Múltiples estudios psicológicos y sociológicos se han realizado alrededor del ser humano en relación con el trabajo. Entre sentencias bíblicas como: «Ganarás el pan con el sudor de tu frente», y filosóficas como: «El trabajo dignifica al hombre», existen infinidad de posturas intermedias que analizan el binomio hombre-trabajo desde todas las perspectivas posibles.

Las llamadas teorías X e y de McGregor nos muestran dos puntos de vista opuestos sobre la significación del trabajo para el hombre. Según la teoría X, al ser humano le repugna intrínsecamente el trabajo y lo evitará siempre que pueda; por ello debe ser obligado por la fuerza a que lo desempeñe, mediante amenazas y castigos, y prefiere ser dirigido en el mismo para evitar responsabilidades. Según la teoría Y, el desarrollo del trabajo en el hombre es tan natural como el juego o el descanso; se compromete al mismo sin necesidad de amenazas, buscando las compensaciones asociadas a su logro y se ve fuertemente motivado si durante su realización desarrolla iniciativa, imaginación y capacidad creadora.

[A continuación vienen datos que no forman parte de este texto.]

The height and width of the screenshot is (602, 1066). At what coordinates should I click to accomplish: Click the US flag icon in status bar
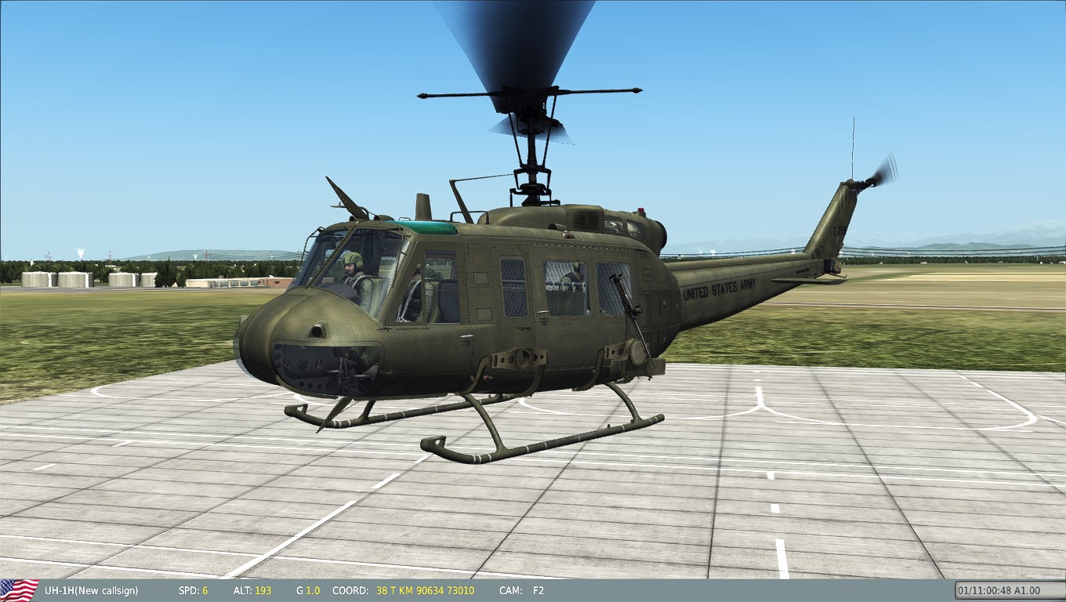pyautogui.click(x=20, y=590)
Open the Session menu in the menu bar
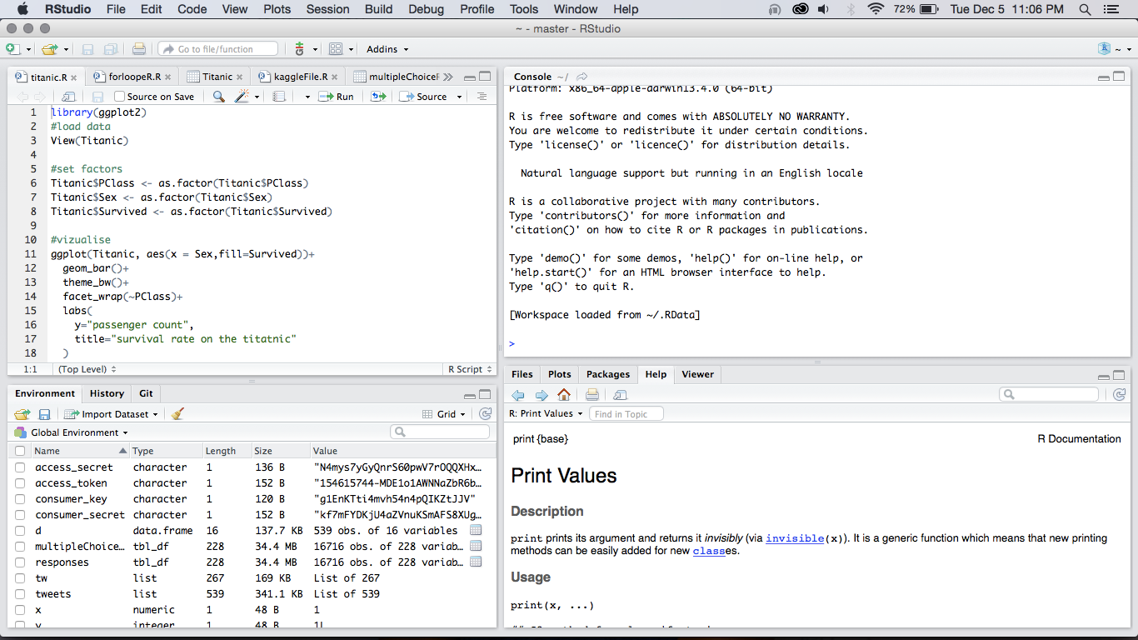Viewport: 1138px width, 640px height. (327, 9)
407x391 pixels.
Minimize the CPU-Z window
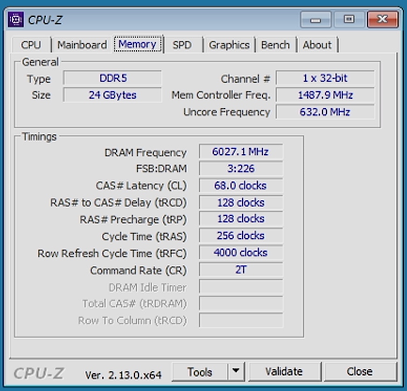(316, 20)
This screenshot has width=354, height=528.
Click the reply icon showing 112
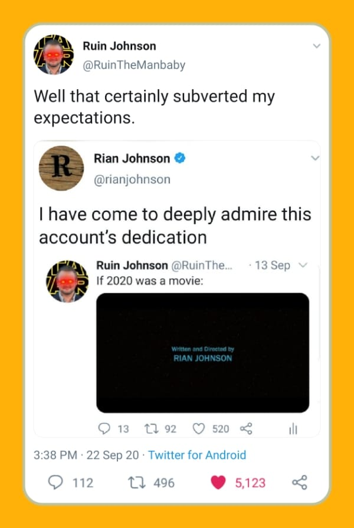tap(55, 483)
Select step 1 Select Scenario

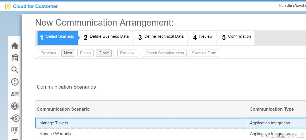click(57, 38)
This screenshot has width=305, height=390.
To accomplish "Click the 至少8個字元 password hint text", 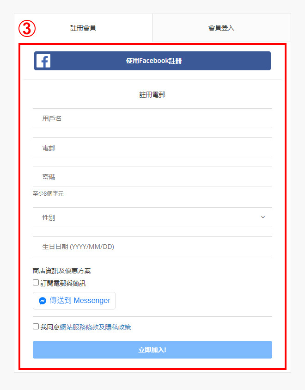I will click(48, 193).
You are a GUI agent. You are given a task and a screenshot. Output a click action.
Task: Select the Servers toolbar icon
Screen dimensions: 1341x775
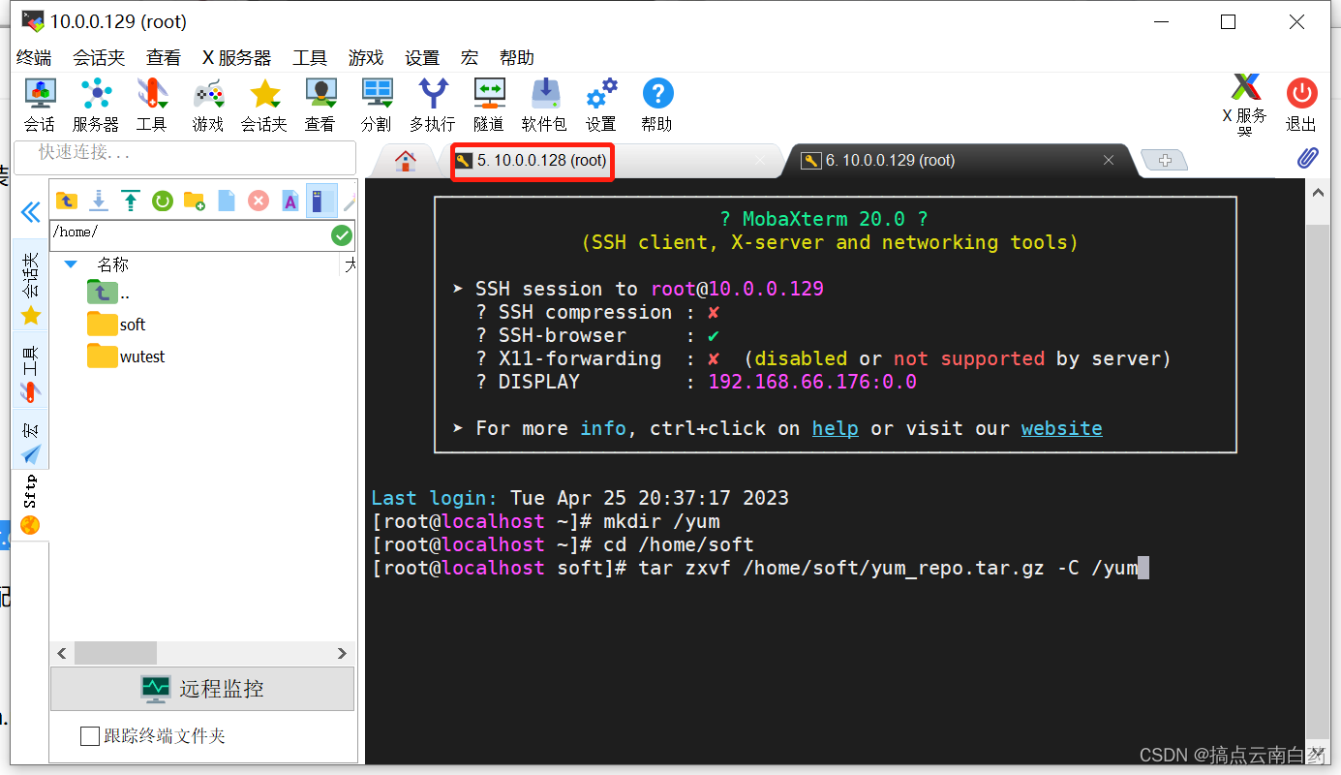[95, 94]
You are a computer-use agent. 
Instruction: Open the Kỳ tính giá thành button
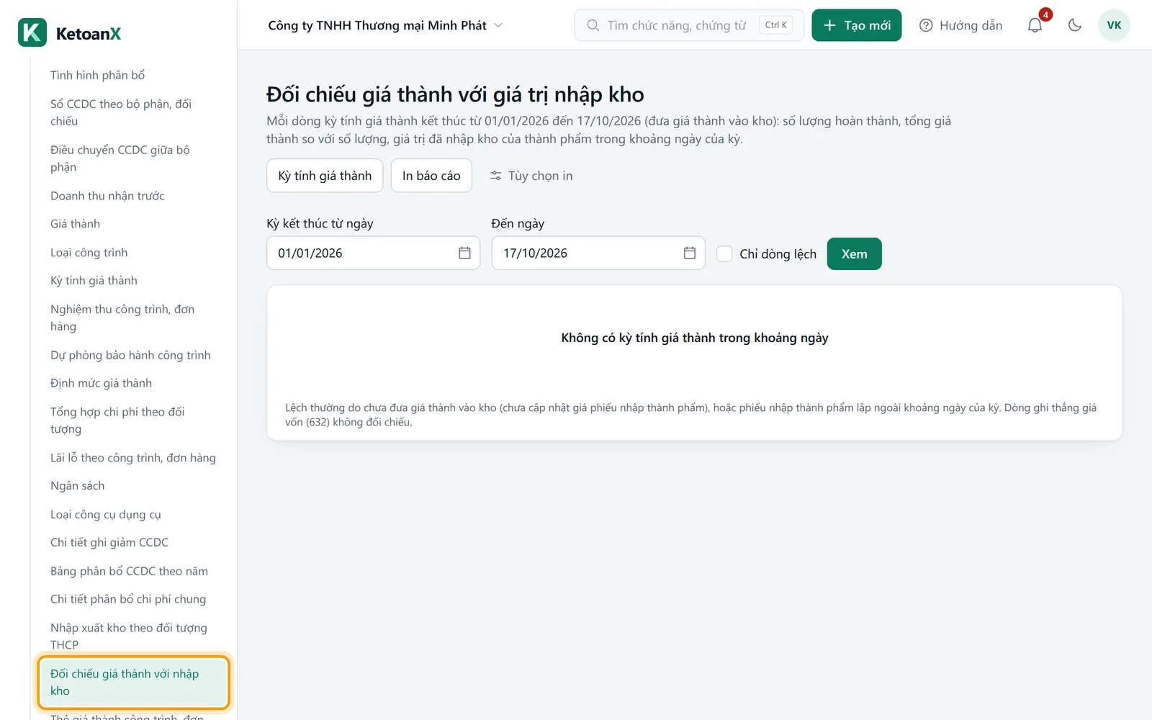click(325, 176)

Tal vez ambas teorías sean demasiado extremas como para inclinarse a favor de una o de la otra. Si tuviéramos que elegir, probablemente diríamos que según los casos. Y es que precisamente ahí radica la cuestión: en el gran número de casos, de tipos de personalidad existentes.

Para unos, el trabajo supone un medio de subsistencia a través del cual consigue cubrir sus necesidades materiales, o bien situarse en una escala social deseada.

Para otros, el trabajo es un fin en sí. Ya no es a través de él sino en él mismo donde logra su satisfacción personal; la labor que realiza da sentido a su vida.

Desgraciadamente, las actuales dificultades económicas y laborales que atraviesa la sociedad no permiten al ser humano tener libertad de elección a la hora de trabajar. En demasiadas ocasiones el individuo se conformaría con tener un trabajo, el que fuera. Obviamente, el «parado» que busca empleo lo hace porque precisa de un medio de subsistencia. Realizarse en su trabajo sería ya un sueño.

Pero en el supuesto utópico de que toda persona pudiera elegir su trabajo, ¿qué factores de su personalidad influirían en su elección?

En primer lugar, sus aptitudes y aficiones. Para algunos el trabajo manual resulta monótono y fatigoso; mientras que para otros, el trabajo intelectual requiere demasiado esfuerzo mental y psicológico. Y según las aptitudes, todos conocemos gente «manilas» y gente «lumbreras», cualidades que lógicamente condicionarán su elección ante este dilema laboral.

En segundo lugar, su carácter. El sujeto dinámico, emprendedor, seguro de sí mismo y con dotes de mando se inclinará por las labores directivas y empresariales con más facilidad. Por el contrario, el tímido, introvertido e inseguro preferirá un trabajo cómodo, poco arriesgado y bajo las órdenes de un jefe que decida por él. El individuo expansivo, sociable y con don de gentes se sentirá mejor en puestos de relaciones públicas. El creativo, ingenioso e imaginativo desarrollará fácilmente tareas artísticas. Y así sucesivamente encontraríamos siempre un trabajo adecuado para cada tipo psicológico.

Un factor a tener en cuenta a la hora de definirse laboralmente es la elección entre un trabajo liberal o subordinado. El primero aporta independencia y libertad de acción con la posibilidad de desarrollar las propias iniciativas. A cambio, exige mayor riesgo, pues el mantenimiento y futuro del trabajo depende exclusivamente de uno mismo.

El trabajo subordinado requiere un proceso de adaptación del empleado a su puesto laboral y debe acatar unas normas establecidas, perdiendo libertad e iniciativa, pero a cambio tiene, en general, menos responsabilidades, más comodidad, dados los escasos cambios que se producen en su trabajo y una mayor seguridad, que sólo depende del futuro de la empresa para la que trabaje.

Habrá otros muchos factores más, pero recordemos que estamos dejando a un lado toda consideración del trabajo como necesidad remunerativa.

Resumiendo, podemos afirmar que el éxito en el trabajo tiene lugar cuando los intereses y fines del trabajo realizado coinciden con los del trabajador como persona.